I understand that a reporter going to jail probably warms some hearts among our audience, but there’s a price to pay when something like this happens. Keep in mind that everyone has a cell phone and therefore the ability to take photos and/or videos for worldwide distribution. Any officer who goes on the street thinking they can act with impunity is on a fool’s mission. Remember the way your thought process changed when you knew there was a video camera in your patrol unit? Well, that’s exactly the policing mindset you need everywhere today.
(Note: If you’re thinking that you’ll confiscate the camera or cell phone, you should probably get another plan. Some cops have found themselves on the wrong end of a lawsuit when they do this. For some legal insight, take a look at November's Legal Eagle.)
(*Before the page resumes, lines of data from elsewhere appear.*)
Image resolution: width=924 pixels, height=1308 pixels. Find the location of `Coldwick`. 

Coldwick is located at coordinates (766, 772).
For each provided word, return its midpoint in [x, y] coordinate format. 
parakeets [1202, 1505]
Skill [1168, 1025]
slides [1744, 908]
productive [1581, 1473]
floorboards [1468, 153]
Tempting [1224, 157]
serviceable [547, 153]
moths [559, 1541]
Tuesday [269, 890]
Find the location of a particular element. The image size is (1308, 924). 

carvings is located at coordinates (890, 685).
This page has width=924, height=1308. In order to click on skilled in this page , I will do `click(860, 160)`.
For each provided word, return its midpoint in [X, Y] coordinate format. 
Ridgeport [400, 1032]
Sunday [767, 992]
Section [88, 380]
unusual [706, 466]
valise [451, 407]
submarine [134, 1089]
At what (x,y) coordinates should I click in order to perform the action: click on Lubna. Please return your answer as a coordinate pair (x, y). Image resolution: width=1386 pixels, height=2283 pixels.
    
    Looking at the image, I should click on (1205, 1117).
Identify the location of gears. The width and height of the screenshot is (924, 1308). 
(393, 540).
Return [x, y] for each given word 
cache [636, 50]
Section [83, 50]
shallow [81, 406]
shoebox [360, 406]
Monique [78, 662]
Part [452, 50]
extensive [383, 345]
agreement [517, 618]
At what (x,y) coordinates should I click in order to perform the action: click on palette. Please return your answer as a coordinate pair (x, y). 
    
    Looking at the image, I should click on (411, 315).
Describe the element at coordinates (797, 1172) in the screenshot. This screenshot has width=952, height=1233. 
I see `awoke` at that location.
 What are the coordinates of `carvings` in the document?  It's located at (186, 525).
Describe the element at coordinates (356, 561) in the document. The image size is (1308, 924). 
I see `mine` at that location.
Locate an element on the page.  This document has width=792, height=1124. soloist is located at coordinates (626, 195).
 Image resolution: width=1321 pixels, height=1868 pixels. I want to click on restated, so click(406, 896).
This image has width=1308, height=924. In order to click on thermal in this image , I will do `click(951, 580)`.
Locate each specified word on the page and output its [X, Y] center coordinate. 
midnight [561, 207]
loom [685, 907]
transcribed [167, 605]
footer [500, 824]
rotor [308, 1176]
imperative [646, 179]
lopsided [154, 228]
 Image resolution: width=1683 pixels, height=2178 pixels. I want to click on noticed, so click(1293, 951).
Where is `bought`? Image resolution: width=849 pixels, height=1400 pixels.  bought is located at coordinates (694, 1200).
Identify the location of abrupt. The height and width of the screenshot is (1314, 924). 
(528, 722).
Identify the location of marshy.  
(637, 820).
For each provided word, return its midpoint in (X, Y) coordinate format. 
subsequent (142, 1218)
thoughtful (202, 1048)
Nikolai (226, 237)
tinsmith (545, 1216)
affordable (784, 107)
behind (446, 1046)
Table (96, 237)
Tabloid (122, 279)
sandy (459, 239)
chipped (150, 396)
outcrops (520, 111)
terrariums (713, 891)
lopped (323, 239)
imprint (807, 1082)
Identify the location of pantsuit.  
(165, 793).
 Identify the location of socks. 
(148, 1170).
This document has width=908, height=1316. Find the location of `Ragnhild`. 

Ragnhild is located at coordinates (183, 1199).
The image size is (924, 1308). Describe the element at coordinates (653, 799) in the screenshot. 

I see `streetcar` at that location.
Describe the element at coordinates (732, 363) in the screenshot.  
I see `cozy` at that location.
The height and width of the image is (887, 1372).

3. Failing to Plan Is Planning to Fail
So what do you do if several hundred uninvited overnight guests show up in the center of your downtown with no intention of leaving? Demonstrations can be political flashpoints. Some city leaders have chosen to embrace these groups, while others have tried various forms of eviction. A few have started with a welcome sign and then tried to change it to “no vacancy.” Unfortunately, it’s the street cops who get caught in the middle. If you’re in charge, get a read on the political climate ahead of time and then plan accordingly.
4. It’s Time for Policing, Not Politics
Hopefully, every cop knows that you sometimes have to put aside your personal feelings. Regardless of how much you may empathize with or outright despise those who are demonstrating, your fundamental obligation is to uphold the Constitution and protect the basic rights of everyone, even those with whom you might disagree. If it means protecting the protestors, do so. If it means clearing a path for the public and making some arrests, then do it in a way that leaves no room for questioning your motivation.
5. Engage & Educate
Assign someone with good communication skills (and a lot of common sense) to interact with the protest leaders as early as possible. Believe it or not, many of them understand that law enforcement has a legitimate role and they (the protestors) want to know what the “rules of the game” are. No one is more experienced with protests than the U.S. Park Police, and they make it a practice of establishing clear lines of communications before an event even unfolds—something that happens several dozen times every year in D.C.
The takeaway: Develop intelligence. Get legal guidance. Check your equipment and practice crowd-control techniques. Finally, act as if you’re always going to show up on the nightly news—and there won’t be any surprises when you do.